Studies of thapsigargin, cyclopiazonic acid, and ryanodine in isolated pulmonary arteries and smooth muscle cells suggest that release of Ca²⁺ from inositol 1,4,5-trisphosphate (IP₃)- and/or ryanodine-sensitive sarcoplasmic reticulum Ca²⁺ stores is a component of the mechanism of acute hypoxic pulmonary vasoconstriction (HPV). However, the actions of these agents on HPV in perfused lungs have not been reported. Thus we tested effects of thapsigargin and cyclopiazonic acid, inhibitors of sarcoplasmic reticulum Ca²⁺-ATPase, and of ryanodine, an agent that either locks the ryanodine receptor open or blocks it, on HPV in salt solution-perfused rat lungs.
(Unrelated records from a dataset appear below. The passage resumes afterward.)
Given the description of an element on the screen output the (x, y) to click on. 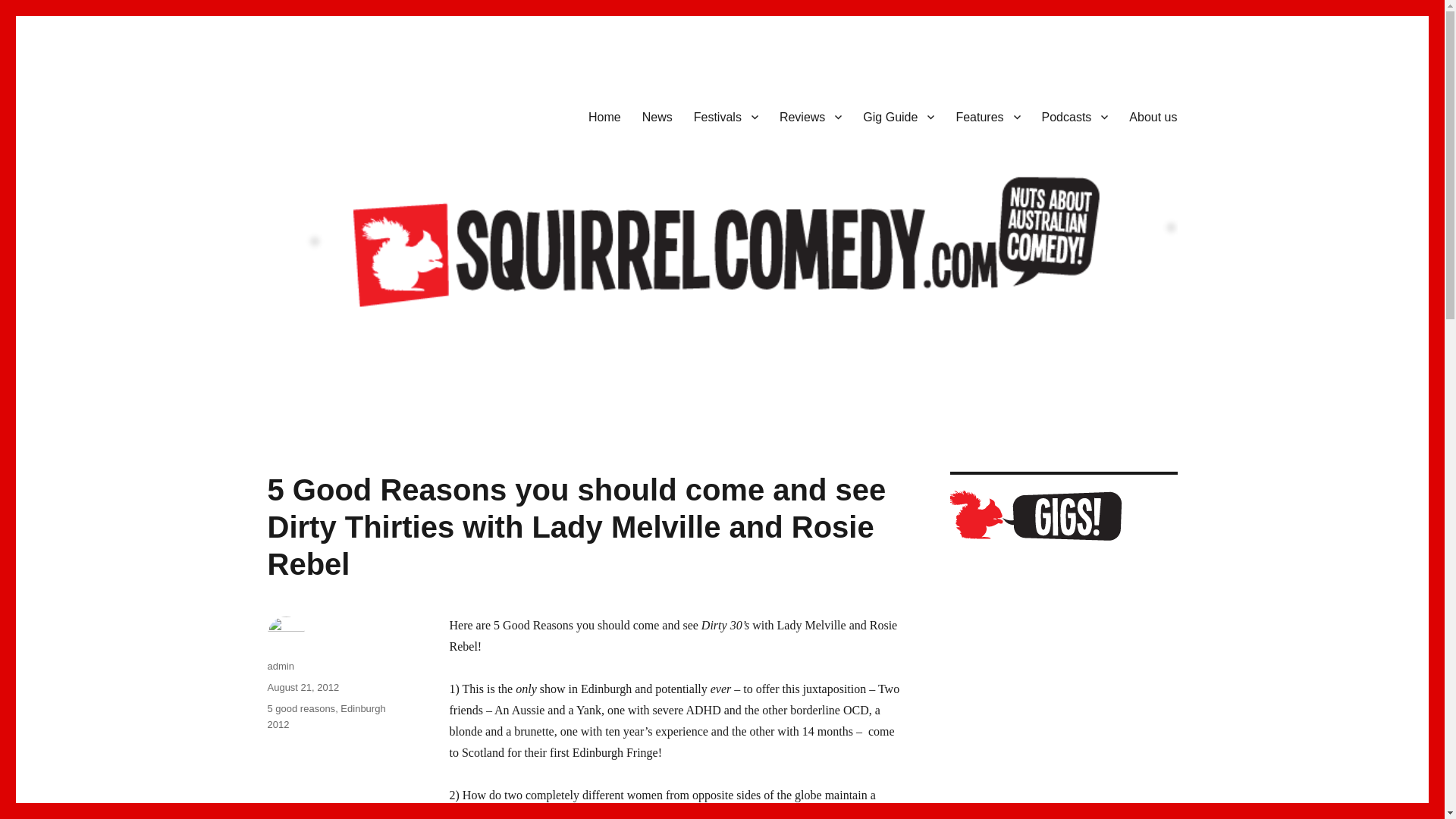
Reviews (809, 116)
Squirrel Comedy (351, 114)
Features (987, 116)
News (656, 116)
Festivals (725, 116)
Podcasts (1074, 116)
Gig Guide (897, 116)
About us (1153, 116)
Home (604, 116)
After inhibition of cyclooxygenase and nitric oxide synthase, thapsigargin (10 nM) and cyclopiazonic acid (5 μM) augmented the vasoconstriction to 0% but not to 3% inspired O₂. Relatively high concentrations of ryanodine (100 and 300 μM) blunted HPV in nitric oxide synthase-inhibited lungs. The results indicate that release of Ca²⁺ from the ryanodine-sensitive, but not the IP₃-sensitive, store, contributes to the mechanism of HPV in perfused rat lungs and that Ca²⁺-ATPase-dependent Ca²⁺ buffering moderates the response to severe hypoxia.